Water security should be ensured for all citizens before it is too late
Urbanization is one of 21st century’s most transformative trends. Cities are the dominant force in sustainable economic growth, development, and prosperity in both developed and developing countries. In developed countries, the growth of the urban population has stabilized, and urbanization is taking place at a rapid pace.
Currently, 54% of the world’s population (four billion people) reside in urban areas. By 2030, two billion more people will have migrated to cities -- placing unprecedented pressure on infrastructure and resources, particularly those related to water.
In urbanization, all processes are viewed in relation to the city. Generally, better food supply, good medical care, education, jobs, industrialization, commercialization, electrification, specialization of professions, and entertainment are the basic causes of urban growth.
Accessible energy plays an important role in our development -- with this, people can enjoy all the modern facilities. By establishing road communication, an undeveloped area may be connected with a developed area. It helps the people of the areas, the use of information, technology, and media for an improved standard of living.
From 2016 to 2030, a 35% population increase is expected in the top ten megacities. Forecasts indicate cities in developing countries including Karachi, Lagos, and Dhaka will surpass cities like New York, Osaka, and Sao Paulo by 2030.
This represents a 50% increase in demand for energy and water, generating challenges that exert pressure on water resources and threaten global water security. This has a palpable effect on public health, economics, and development.
Local solutions for local problems are most suited to meet these challenges.
As more than three-quarters (76%) of the world’s mega-cities are coastal; there will be a considerable impact on water eco-systems from ridge to reef. Because of this, local and regional authorities lead initiatives targeting water-related obstacles, including housing gaps, climate change, and an increased demand for food, energy, and water.
Climate change, in particular, represents a daunting challenge for cities, as 40% of the world’s population will live in river basins under severe water stress, while 20% will risk floods by 2030. Flooding and droughts have increased globally, and the impact is devastating.
City of millions
Dhaka has a population of 14.4 million and an astounding density of 49,182 per sqkm, while Chittagong 16,613 sqkm.
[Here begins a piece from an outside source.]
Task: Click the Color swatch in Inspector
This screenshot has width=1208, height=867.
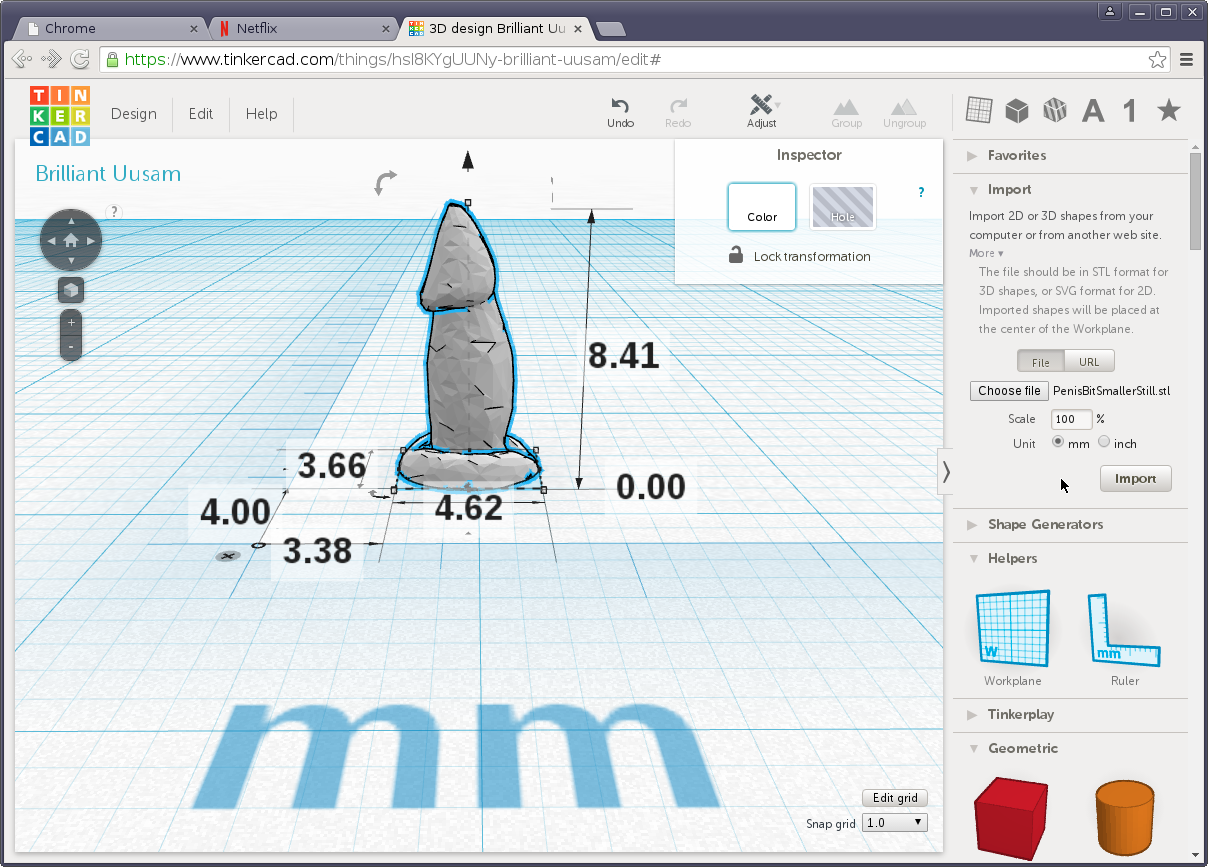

Economic and Social Affairs, Population Division of UN, 2016, has mentioned the urban population status in Bangladesh: “It was 23.8% in 2000; 30.4 % in 2010 and 2016, it is now 34.9%. It can be 38% of the total population by the year 2020.”
Economically affected, socially excluded, and environmentally displaced people will join in the urban area as beggars, hotel workers, porters, day labourers, maidservants, rickshaw-pullers, petty traders etc.
It has been estimated that the urban population in Bangladesh will rise to between 91 and 102 million by 2050, which will be 44% of the total population.
Some 80% of wastes are being dumped into the rivers in Bangladesh. No wonder our water supplies are in jeopardy.
Around 250 industries are discharging chemical pollutants into the Buriganga and Sitalakhya river. Every day 4,000 tons of solid waste and 22,000 tons of tannery waste mixes with water in Buriganga river.
Different industries and their contribution to pollution in Dhaka are: Pulp and paper (47.4%), pharmaceuticals (15.9%), metals (14%), food industry (12.1%), and fertilizers/pesticides (6.6%).
In urban areas, sewage is being discharged directly into the rivers, and the low-lying parts around urban areas.
Wetlands around Dhaka city are being destroyed through land development and dumping of toxic effluents and untreated sewage.
In Bangladesh, cities have sprung up along the banks of different rivers.
Industrial effluents have totally destroyed the ecology of rivers near these large urban areas. In Dhaka, 20 canals have disappeared.
Liquid and solid wastes, and heavy metals like copper, iron, lead, and nickel are distressing the BOD, COD, DO, TDS, PH of water.
Cities across the area are already experiencing the effects of climate change.
Reacting to the rise in infrastructure, and houses visited by recent extreme weather phenomena, including air pollution, fires, and flooding, governments have repeatedly been called to be aware of the role adequate water infrastructure can play in alleviating these situations.
It is evident that responsible financing should be centred on urban areas and infrastructure in both interlinked rural and urban areas. National governments need to develop strategies to deliver and adopt integrated approaches to overcome political, financial, technological, and behavioural barriers.
Less consumption and better management are at the core of these efforts, underlining the need for improved infrastructure investment.
Shishir Reza is an Environment Analyst and Associate Member of Bangladesh Economic Association.